Almost one in four primary school boys in England has special educational needs (SEN), a government report finds.

More than 41,000 primary school boys (2%) have a statement of needs and 489,250 (23.4%) have unstatemented needs.

This compares to 15,600 SEN girls (0.8%) with statements and 269,890 girls (13.5%) without a statement.

Last month Ofsted said thousands of pupils were wrongly labelled as having special educational needs.

All these pupils required, inspectors said, was better teaching and support.

The Ofsted report found as many as half of all pupils identified for School Action, the lowest SEN category, would not be identified as having these needs if schools focused on improving teaching and learning.

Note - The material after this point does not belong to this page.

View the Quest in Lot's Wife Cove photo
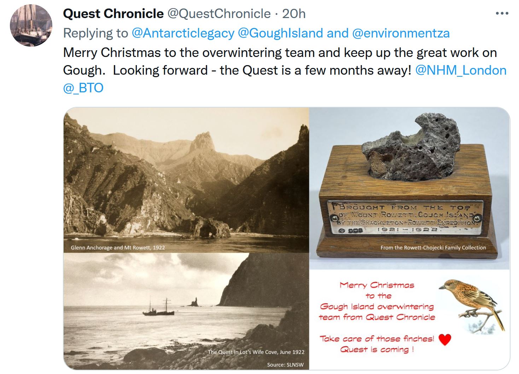The image size is (519, 374). (186, 311)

The latest study, published by the Department for Education (DfE), examined the numbers and characteristics of children with SEN.

The findings show the number of pupils with SEN in England increased from around 1.53 million (19%) pupils in 2006 to approximately 1.69 million (21%) pupils in 2010.

Boys were two and a half times more likely than girls to have statements at primary school, the report said.

And at secondary school, they were nearly three times more likely to have statements compared to girls.

The report found that boys and girls were likely to have different types of SEN.

Boys with statemented SEN were more than twice as likely to have behavioural, emotional and social difficulties or autism than girls.

In total, 26,170 boys (17.2%) with SEN statements had behavioural, emotional and social difficulties compared with 3,590 girls (6.2%).

Girls with SEN statements were more than twice as likely to have profound or multiple learning difficulties or hearing problems compared with boys.

Children’s minister Sarah Teather said: “Pupils with SEN are not getting the support they need to succeed and are falling behind as soon as they start school.

“It is not right that only 5% of young people with statements of SEN go on to higher education.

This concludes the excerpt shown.